--- start ---

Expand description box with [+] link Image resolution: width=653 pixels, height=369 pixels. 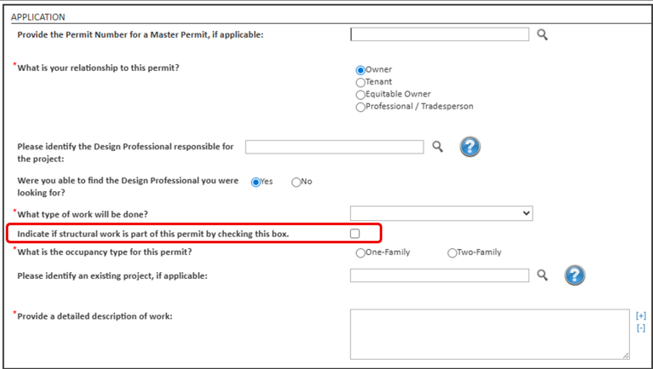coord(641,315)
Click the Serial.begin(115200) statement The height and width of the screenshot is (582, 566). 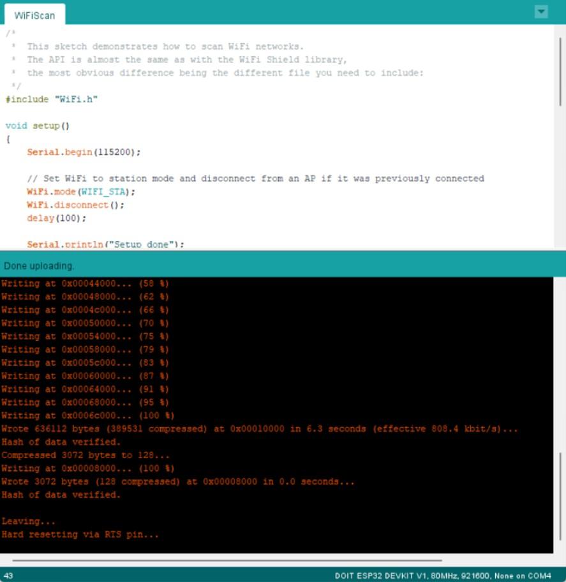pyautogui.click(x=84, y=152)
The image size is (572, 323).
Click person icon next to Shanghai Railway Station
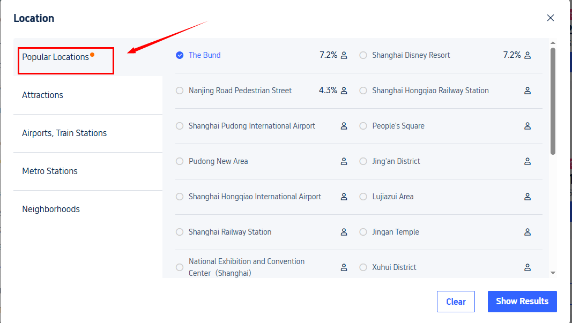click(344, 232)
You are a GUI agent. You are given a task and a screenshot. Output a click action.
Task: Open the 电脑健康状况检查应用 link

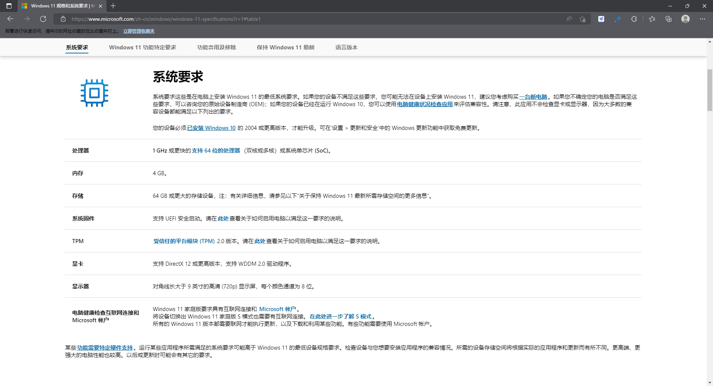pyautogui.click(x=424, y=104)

--- end ---
--- start ---

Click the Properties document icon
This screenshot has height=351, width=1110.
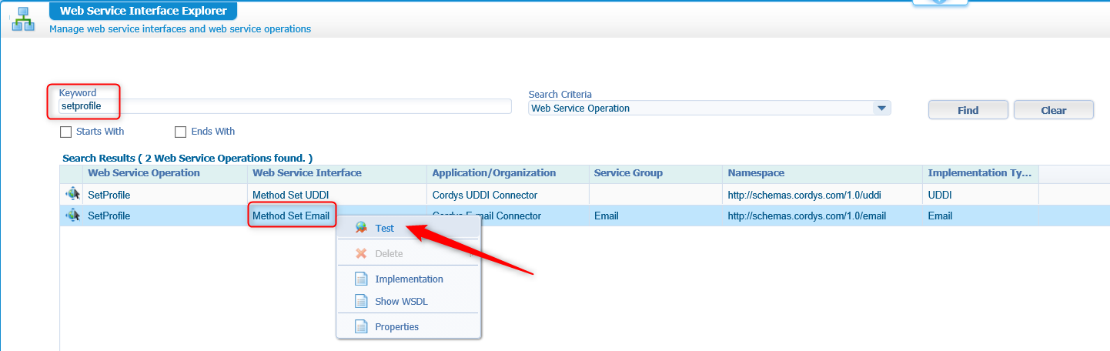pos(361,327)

--- end ---

What you are asked to do: Rewrite the records as a numbered list, beginning with the line that contains "Click the Properties document icon" and continuing through the line that contains "pos(361,327)", and omit any blank lines. Leave the pictures out of your answer.

Solution to the problem:
1. Click the Properties document icon
2. This screenshot has height=351, width=1110.
3. pos(361,327)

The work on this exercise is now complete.